**Document excerpt:**
━━━

Mayor of Patos
- In office 1997–2004
- Preceded by: Ivânio Ramalho
- Succeeded by: Nabor Wanderley

Member of the Legislative Assembly of Paraíba
- In office 2007–2010

Personal details
- Born: June 20, 1950 Patos, Paraíba, Brazil
- Died: May 24, 2020 (aged 69) João Pessoa, Paraíba, Brazil
- Party: Brazilian Democratic Movement (PMDB)
- Other political affiliations: Democrats (Brazil) (former);
- Spouse: Edina Guedes Wanderley
- Children: Dinaldinho
- Alma mater: Federal University of Paraíba Fundação Francisco Mascarenhas
- Profession: Politician, economist, lawyer

= Dinaldo Wanderley =

Brazilian politician, lawyer, and economist (1950–2020)

Dinaldo Medeiros Wanderley (20 June 1950 – 24 May 2020), better known simply as Dinaldo Wanderley, was a Brazilian politician, lawyer, and economist from the state of Paraíba.

==Life==
Born on 20 June 1950, in Patos. Wanderley was the son of Dinamérico Wanderley de Sousa, a notary, and Haydée Medeiros Wanderley, a teacher.

Graduated in Economics at Fundação Francisco Mascarenhas in 1975.

Graduated in Law at Federal University of Paraíba in 1980.

In 1996, he was elected Mayor of his birth city of Patos. His term lasted from 1997 to 2000.

In 2000, he was reelected Mayor of Patos and remained from 2001 to 2004.

In 2006, Wanderley was elected Member of the Legislative Assembly of Paraíba. He remained in power from 2007 to 2010.

In 2010, he was reelected State Deputy. This time however, he never took office as the Superior Electoral Court canceled his victorious candidacy due to previous corruption conviction.

==Personal life==
In 1973, Wanderley married fellow economics student Edina Guedes Wanderley and had three sons and one daughter together.

In 2004, his wife Edina was elected Member of the Legislative Assembly of Paraíba (2003–2006).

One of his sons, Dinaldinho, is also a politician and was also elected a Member of the Legislative Assembly of Paraíba (2015–2016) and is the incumbent Mayor of Patos.

==Death==
On 24 May 2020, Wanderley died in João Pessoa at the age of 69 due to complications brought on by COVID-19 during the COVID-19 pandemic in Brazil.

━━━

**Material provided:**

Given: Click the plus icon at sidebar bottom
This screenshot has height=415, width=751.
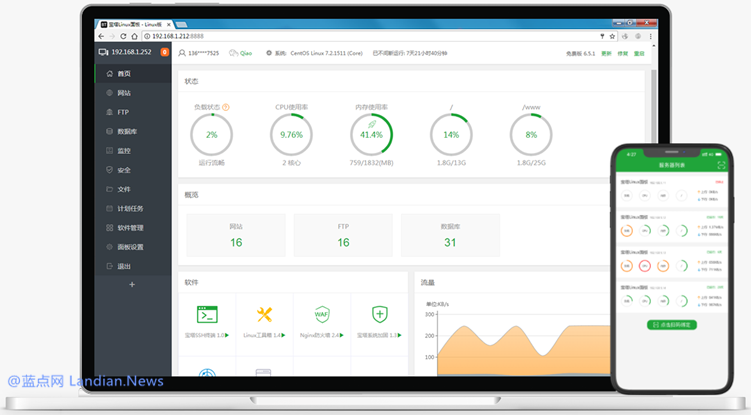Looking at the screenshot, I should [131, 285].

━━━

**Problem A:**
In the Dinaldo Wanderley biography, what subject did Wanderley study at Fundação Francisco Mascarenhas?
**Problem B:**
Copy the passage of the Dinaldo Wanderley biography starting at "Brazilian politician, lawyer, and economist (1950–2020)" and ending at "Mascarenhas in 1975.".

**Exercise response A:**
Economics

**Exercise response B:**
Brazilian politician, lawyer, and economist (1950–2020)

Dinaldo Medeiros Wanderley (20 June 1950 – 24 May 2020), better known simply as Dinaldo Wanderley, was a Brazilian politician, lawyer, and economist from the state of Paraíba.

==Life==
Born on 20 June 1950, in Patos. Wanderley was the son of Dinamérico Wanderley de Sousa, a notary, and Haydée Medeiros Wanderley, a teacher.

Graduated in Economics at Fundação Francisco Mascarenhas in 1975.